しかし、このような僕の行動は結果として裏目に出ることになる。
「もうっ、おさけじゃなくてわたしをみてよっ」
彼女は僕からグラスを取り上げると、どういうわけか僕の膝の上に乗った。
もはや座ると言うよりは半ば抱き着いている状態だ。
「ちょっと、どいていただけませんか。
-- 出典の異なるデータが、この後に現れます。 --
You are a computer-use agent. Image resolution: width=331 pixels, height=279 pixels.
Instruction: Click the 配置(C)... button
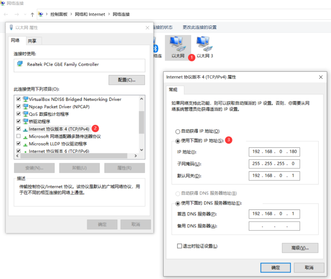[x=126, y=80]
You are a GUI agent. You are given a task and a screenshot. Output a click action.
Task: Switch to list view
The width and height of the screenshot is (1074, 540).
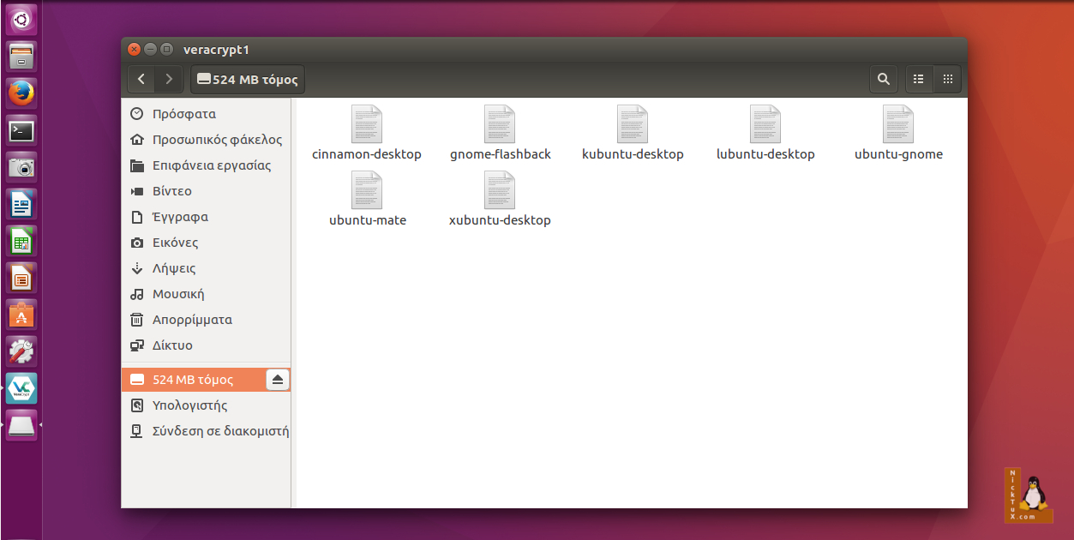click(919, 80)
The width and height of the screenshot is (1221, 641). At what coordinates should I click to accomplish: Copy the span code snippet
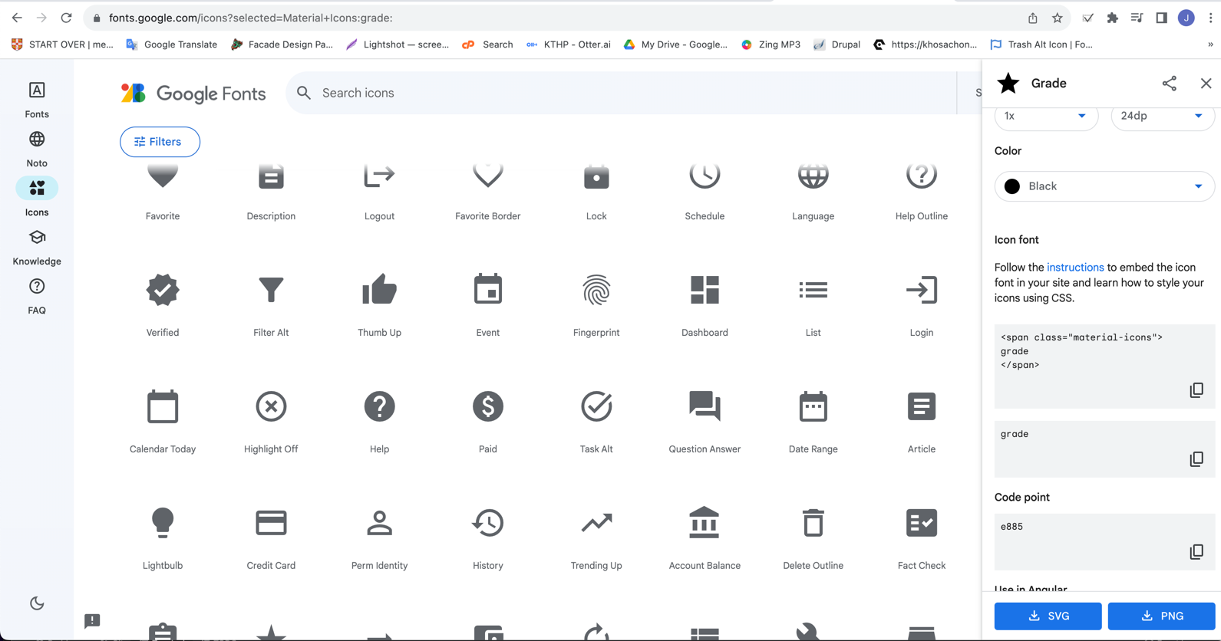(x=1196, y=390)
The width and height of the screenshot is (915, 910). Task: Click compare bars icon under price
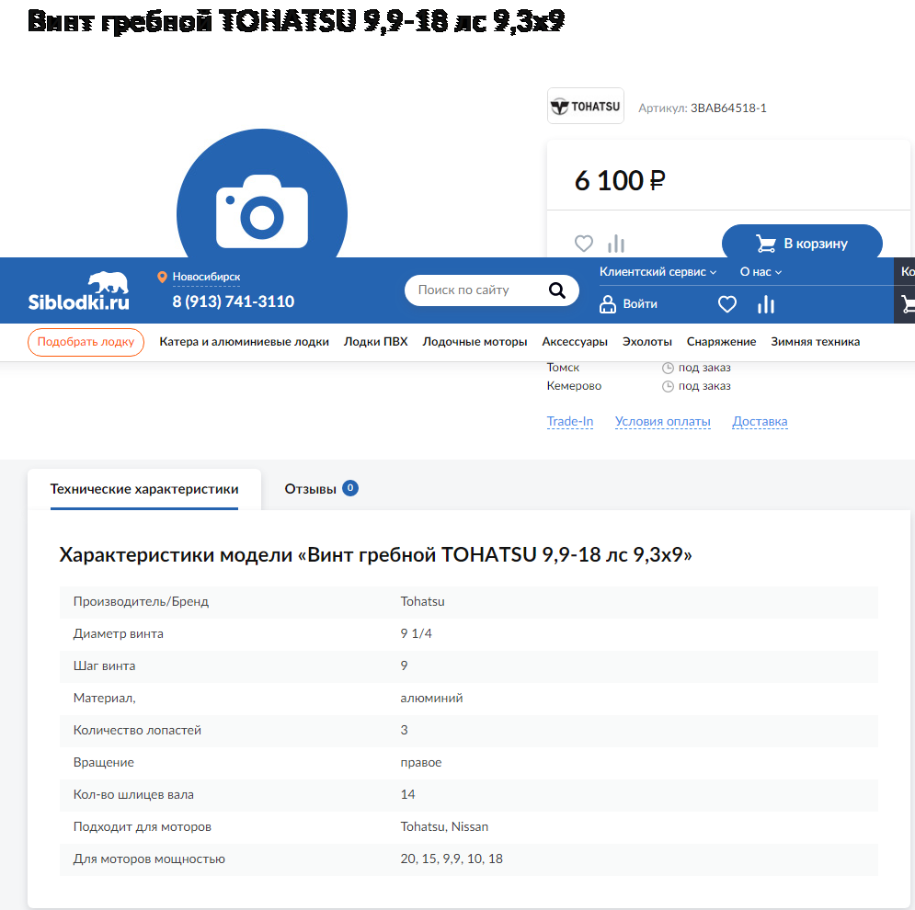click(x=616, y=244)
京子さん」
「えー、どうしよっかなー」
「いや、その当ってるんですが」
「なにが?」
「まあ、その、いろいろと」
「うん、あ・て・て・る・の」
いや、「あ・て・て・る・の」って言われても。
「うれしくないの?」
「いや、うれしいかうれしくないかと言うとうれしいけど」
「だったらいいじゃない」
どうやら彼女には何を言っても通用しないようだ。
助けを求めて周囲を見渡すと、山口たちの姿が見えない。
おそらく別室でよろしくやっているのだろう。
(ああ、そんなこっだろうと思ったよ)
どうやら救援は期待できそうにない。
「なにきょろきょろしてんのよー、しゅんやくんはー、わたしだけをみてればいいのー」
今度はまた変なことになっている。
せめて何か言い訳しないと。
「いやー僕のグラスはどこいったのかなあと」
「あーこれぇ?」
「そうそうそれそれ、まだ半分残ってるし」
「それじゃあわたしがのむー」
そう言って彼女は一気に飲み干した。
いや、結構強い酒のはずなんだけど。
「ほんと、おいしいねこれ」
「でしょう」
とりあえず相槌はうっておく。
「ふっふっふ」
「こ、今度はどうしたの」
「かんせつきすだよーかんせつきすー」
ああ、間接キスね。
たしかに同じグラスを使ったから間接キスということにはなるだろうけど、今はこの状況を何とかしたい。
「なによー、あたしとじゃうれしくないのー?」
「いやあ、この歳でそのくらいどうってことないでしょう?」
「むぅうっ」
やばい、地雷だったようだ。
というか、ほんともう誰かこの子なんとかして。
「だったらほんとにキスしよっか」
「いや、どうしてそうなる?」
「間接キスがいまいちでもーほんとのキスならわたしとでもきにするでしょー」
「いや別に京子さんに魅力がないとは言ってないからね」
「そーおー? じゃああたしのことどう思う?」
くっ、普段女の子を褒め慣れてない身でこういうこと言うのはつらい。
でも言わなきゃもったまずいことに。
「……美人だと思いますよ」
なんとか覚悟を籠めて言った。
これで満足してくれ。
「びじん?」
「はい」
「ほんとに?」
「ほんとに」
「そう」
どうやら願いは通じたようだ。
そう思って油断したのが悪かったのだろう。
――chu
僕の唇を、突然温かい何かが塞いだのがわかった。
「へっ」
「ふふっ、キスしたのー」
「いやなんで?」
「なによー、びじんなわたしとならふまんはないでしょー」
なにその超絶理論。
というか、この子他に好きな相手いるんじゃなかったっけ。
あれれ、ばれたらまずいんじゃ……。
(ちくしょう、神様なんて嫌いだーっ)
そう言ったところで何も変わらない。
「うう、なんだかねむくなってきちゃった」
「えっ、ここで!! このまま寝るの?」
「うん、おやすみー」
「ちょっと、ほんとに寝たの」
「………」
どうやら彼女は僕に抱き着いたまま眠ってしまったようだった。
(ああ、もうどうにでもなれ)
辛うじて僕は端に寄せていた毛布を彼女と一緒に被ると、そのまま意識を失ってしまった。